I had been confident, social and full of joy. But that changed the day I began dating this guy who seemed to fit all my criterias as a perfect partner. I viewed him with rose coloured glasses the minute he began talking to me.
And everything after that seems like a blur up until the time he choked me till I was gasping for breath. All because I disagreed with him regarding something trivial. That was when my eyes opened and I realised the situation I had put myself into.
For all those months, I was blindly loving a boy who:
- Forced me to cut ties with my friends
- Made me doubt my own choices and decisions
- Gaslighted me often
- Spoke ill of my parents
- Verbally abused me every time I upset him
- Forced himself on me even when I clearly said no
- Told me what to do and what not to do
- Made me feel guilty if I ever needed my own space
- Forced me to acknowledge our relationship publicly.

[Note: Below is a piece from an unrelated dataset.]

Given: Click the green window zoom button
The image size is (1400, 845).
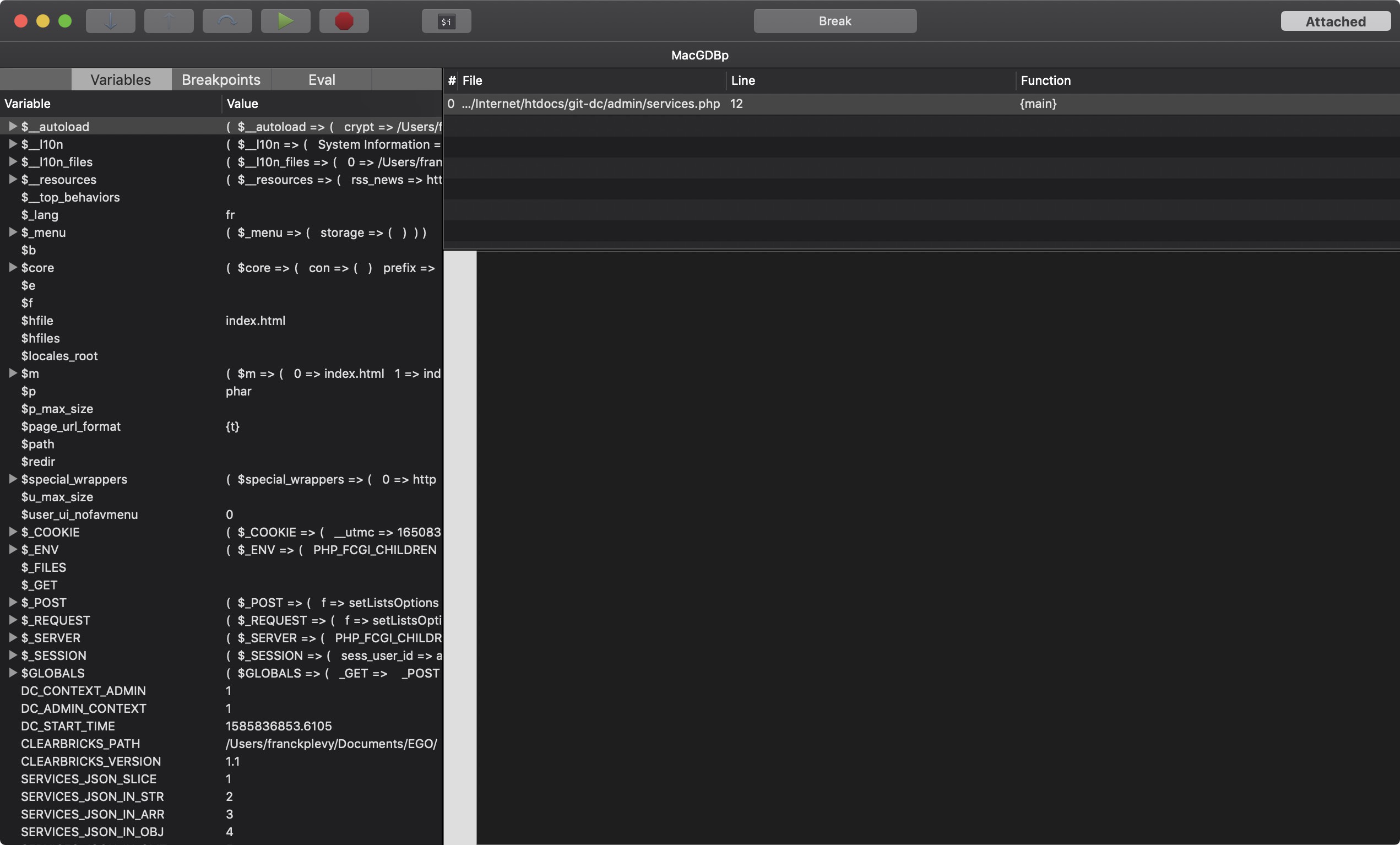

It was on the day that he choked me that I realised that I was in that kind of relationship – where everything this boy did to me was allowed and accepted by me, without recognizing the toxicity of it.
Ending the relationship did not end his abuse.
He continued to call my parents and me to harass us with his baseless threats. It was only after we took legal action against him that he stopped bothering me.
Overcoming and healing from that trauma caused by the relationship has been difficult and slow.
But support from family and hope for a safer future has kept me going.
If you are reading this – and you feel trapped and isolated in a relationship that is causing you harm – I urge you to NOT suffer in silence. Reach out and seek help. Put your well-being first.